The fuzzy inference system based on axiomatic fuzzy sets using overlap functions as aggregation operators and its approximation properties

As significant vehicles for applying fuzzy set theories, fuzzy inference systems (FISs) have been widely utilized in artificial intelligence. However, challenges such as computational complexity and subjective design persist in FIS implementation. To address these issues, this paper introduces the fuzzy inference system based on axiomatic fuzzy sets (FIS-AFSs), which includes a fuzzy rule base and a fuzzy inference engine. This system eliminates the need for subjective decisions in the selection of fuzzification and defuzzification methods.
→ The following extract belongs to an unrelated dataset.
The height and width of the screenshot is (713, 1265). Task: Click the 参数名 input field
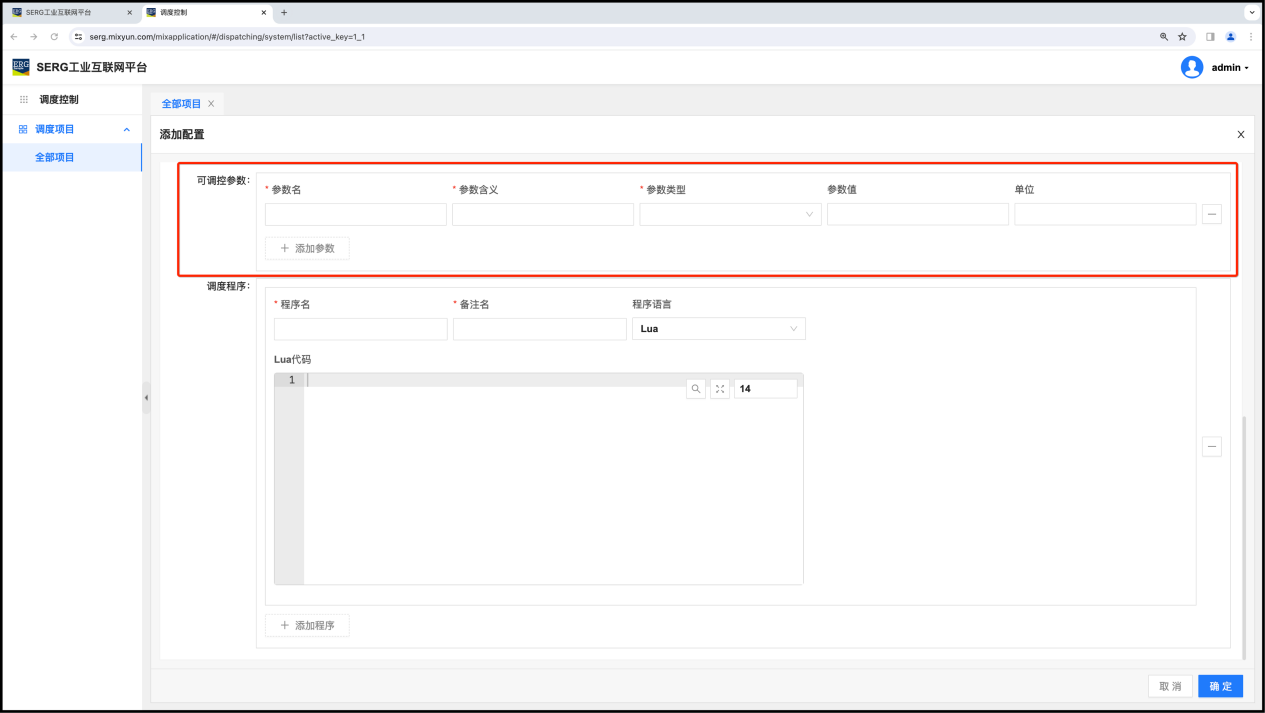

The theoretical foundation of the approach involves defining the multi-dimensional vague partition (VP) of the multi-dimensional universe using an overlap function to aggregate one-dimensional VPs. Additionally, an axiomatic fuzzy set (AFS) on the multi-dimensional universe is defined. Building on this foundation, algorithms for single-input single-output (SISO) and multi-input single-output (MISO) fuzzy inference are developed using AFSs, eliminating the need for subjective fuzzy implication operators. The FIS-AFSs, with its universal approximation property and theoretical approximation precision, are then analyzed. Experimental tests are conducted to evaluate the approximation capabilities of the FIS-AFSs. Results from both theoretical analysis and experimental testing demonstrate that FIS-AFSs can achieve high approximation precision.